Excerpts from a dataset
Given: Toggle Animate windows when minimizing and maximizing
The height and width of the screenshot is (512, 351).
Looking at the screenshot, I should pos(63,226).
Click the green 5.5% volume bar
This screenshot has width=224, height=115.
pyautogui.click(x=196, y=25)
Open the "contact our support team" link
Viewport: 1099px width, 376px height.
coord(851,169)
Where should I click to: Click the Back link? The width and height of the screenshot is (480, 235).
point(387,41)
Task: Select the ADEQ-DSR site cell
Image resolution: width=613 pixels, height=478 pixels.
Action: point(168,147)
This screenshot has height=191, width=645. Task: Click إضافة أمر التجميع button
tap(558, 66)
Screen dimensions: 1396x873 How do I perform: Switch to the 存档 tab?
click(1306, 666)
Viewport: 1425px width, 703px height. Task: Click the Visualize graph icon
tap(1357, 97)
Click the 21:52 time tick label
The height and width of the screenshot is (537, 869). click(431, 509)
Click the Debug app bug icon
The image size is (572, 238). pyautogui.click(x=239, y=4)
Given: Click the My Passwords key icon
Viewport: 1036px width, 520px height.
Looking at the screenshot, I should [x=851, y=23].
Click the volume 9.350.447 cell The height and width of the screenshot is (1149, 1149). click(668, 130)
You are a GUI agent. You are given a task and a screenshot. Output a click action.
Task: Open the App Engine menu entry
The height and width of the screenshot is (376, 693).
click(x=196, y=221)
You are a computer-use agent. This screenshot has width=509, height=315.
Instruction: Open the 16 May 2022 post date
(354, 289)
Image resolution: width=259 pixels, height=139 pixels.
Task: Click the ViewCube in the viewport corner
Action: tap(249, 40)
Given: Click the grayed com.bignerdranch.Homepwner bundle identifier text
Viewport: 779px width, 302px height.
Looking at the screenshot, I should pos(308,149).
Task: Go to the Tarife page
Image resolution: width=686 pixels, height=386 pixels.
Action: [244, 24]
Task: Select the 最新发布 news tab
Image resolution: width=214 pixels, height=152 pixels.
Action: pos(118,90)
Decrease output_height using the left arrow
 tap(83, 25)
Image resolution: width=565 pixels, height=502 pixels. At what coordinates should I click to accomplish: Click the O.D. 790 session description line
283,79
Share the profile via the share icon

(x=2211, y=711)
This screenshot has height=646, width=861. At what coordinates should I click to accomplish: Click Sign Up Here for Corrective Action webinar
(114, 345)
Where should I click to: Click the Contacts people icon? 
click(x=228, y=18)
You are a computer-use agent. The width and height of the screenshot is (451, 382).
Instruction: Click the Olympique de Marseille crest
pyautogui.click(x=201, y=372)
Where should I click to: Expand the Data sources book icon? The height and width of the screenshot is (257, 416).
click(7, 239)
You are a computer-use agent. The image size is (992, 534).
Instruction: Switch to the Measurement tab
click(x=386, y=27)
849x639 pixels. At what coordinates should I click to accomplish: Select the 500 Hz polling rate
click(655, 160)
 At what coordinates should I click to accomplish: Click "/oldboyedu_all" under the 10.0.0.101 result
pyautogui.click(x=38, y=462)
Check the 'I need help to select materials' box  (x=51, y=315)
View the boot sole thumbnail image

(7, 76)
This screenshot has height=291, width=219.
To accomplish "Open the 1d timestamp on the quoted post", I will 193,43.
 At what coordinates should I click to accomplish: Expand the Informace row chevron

▶ **WHAT YOU NEED TO DO**: Transcribe, exactly as written, all lines of the entries above from the first to the one containing "Given: Click the grayed", and no more.

▶ **EXERCISE SOLUTION**:
Given: Toggle Animate windows when minimizing and maximizing
The height and width of the screenshot is (512, 351).
Looking at the screenshot, I should pos(63,226).
Click the green 5.5% volume bar
This screenshot has width=224, height=115.
pyautogui.click(x=196, y=25)
Open the "contact our support team" link
Viewport: 1099px width, 376px height.
coord(851,169)
Where should I click to: Click the Back link? The width and height of the screenshot is (480, 235).
point(387,41)
Task: Select the ADEQ-DSR site cell
Image resolution: width=613 pixels, height=478 pixels.
Action: point(168,147)
This screenshot has height=191, width=645. Task: Click إضافة أمر التجميع button
tap(558, 66)
Screen dimensions: 1396x873 How do I perform: Switch to the 存档 tab?
click(1306, 666)
Viewport: 1425px width, 703px height. Task: Click the Visualize graph icon
tap(1357, 97)
Click the 21:52 time tick label
The height and width of the screenshot is (537, 869). click(431, 509)
Click the Debug app bug icon
The image size is (572, 238). pyautogui.click(x=239, y=4)
Given: Click the My Passwords key icon
Viewport: 1036px width, 520px height.
Looking at the screenshot, I should [x=851, y=23].
Click the volume 9.350.447 cell The height and width of the screenshot is (1149, 1149). click(668, 130)
You are a GUI agent. You are given a task and a screenshot. Output a click action.
Task: Open the App Engine menu entry
The height and width of the screenshot is (376, 693).
click(x=196, y=221)
You are a computer-use agent. This screenshot has width=509, height=315.
Instruction: Open the 16 May 2022 post date
(354, 289)
Image resolution: width=259 pixels, height=139 pixels.
Task: Click the ViewCube in the viewport corner
Action: tap(249, 40)
Given: Click the grayed com.bignerdranch.Homepwner bundle identifier text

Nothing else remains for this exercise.